International Arbitration - An In-depth Guide

International arbitration is an alternative means of dispute resolution (ADR). Rather than referring the dispute to the national courts, the parties agree that a tribunal of one or more independent and impartial arbitrators will adjudicate.

What is international arbitration? 

International arbitration is an alternative means of dispute resolution (ADR). Rather than referring the dispute to the national courts, the parties agree that a tribunal of one or more independent and impartial arbitrators will adjudicate.

What is international arbitration used for?

International arbitration is often the preferred method of resolving cross-border commercial disputes. In fact, an overwhelming majority of 90% of respondents surveyed in the Queen Mary’s International Arbitration Survey, recognised international arbitration as their preferred forum for cross-border disputes.

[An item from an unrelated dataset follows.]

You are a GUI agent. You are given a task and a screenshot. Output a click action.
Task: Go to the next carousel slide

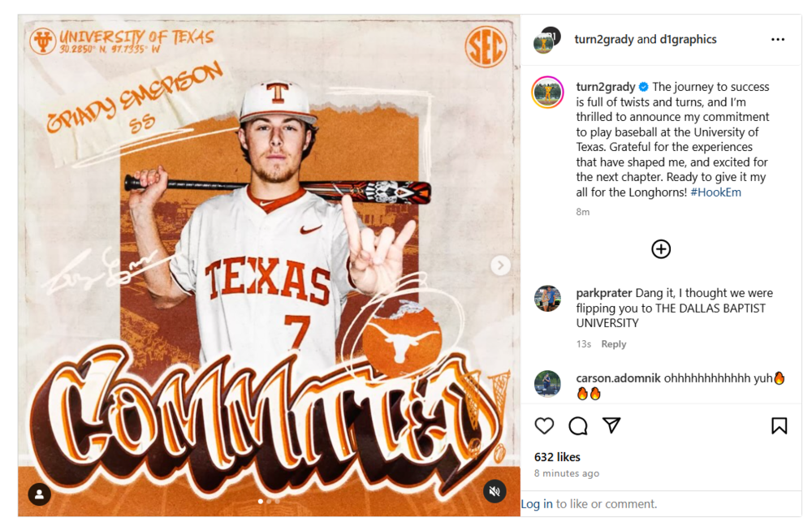pos(500,265)
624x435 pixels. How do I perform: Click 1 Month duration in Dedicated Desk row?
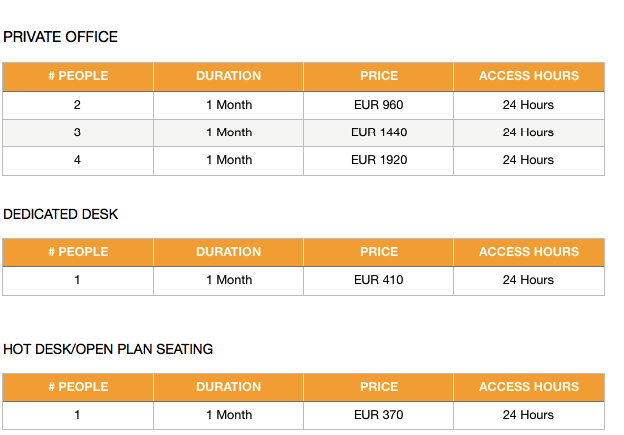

One of the reasons for this is that it is a neutral mechanism for parties in different countries. The parties can choose a neutral ‘seat’ (or place) in which to hold the arbitration, so that neither party is on the back foot from the other’s home advantage.

But international arbitration isn’t limited to cross-border disputes. It’s a forum which attracts disputes in specialist areas of law, such as:

  • Crypto and digital assets.
  • Joint venture and shareholder disputes.
  • Marine and international trade.
  • Rail.
  • Construction.

The Arbitration Process

Parties must first agree to arbitrate, and the arbitration agreement is usually contained within a clause in their contract. Depending on the detail included in the arbitration clause, the parties will need to agree finer details such as:

  • How many arbitrators comprise the tribunal.
  • How arbitrators will be selected.
  • Where the arbitration will take place.
  • Which institutional rules will govern the arbitration.

The Stages of Arbitration

Institutional rules will dictate the process of the arbitration, but the usual stages include:

  1. Request for Arbitration: The claimant sends the request to the other side in order to begin the process.
  2. Appointing Arbitrator(s): Either the parties agree on the sole arbitrator, or each side appoints an arbitrator of their choosing. The way in which the arbitrator’s appointment is decided will be included in the arbitration agreement.
  3. Conduct: The tribunal will usually prepare a procedural order to govern the conduct of the arbitration. This is effectively a timeline for the submission of pleadings, witness evidence (if any), expert evidence (if any) and the disclosure of documents. The parties have a say in the conduct and provide their input into the procedural order before it is finalised.
  4. Hearing: At the hearing, counsel for each of the parties delivers oral submissions to the tribunal. The parties (through their counsel) have the opportunity to question witnesses and experts.
  5. Award: Once the hearing has taken place, the tribunal will withdraw to consider the decision. The tribunal issues a written award which is a binding decision to resolve the dispute.
  6. Appeal: There are limited rights of appeal in an arbitration process. A party can appeal a decision if it thinks that (i) the tribunal erred in law (ii) the tribunal did not conduct itself properly (iii) the tribunal has answered questions it should not have answered.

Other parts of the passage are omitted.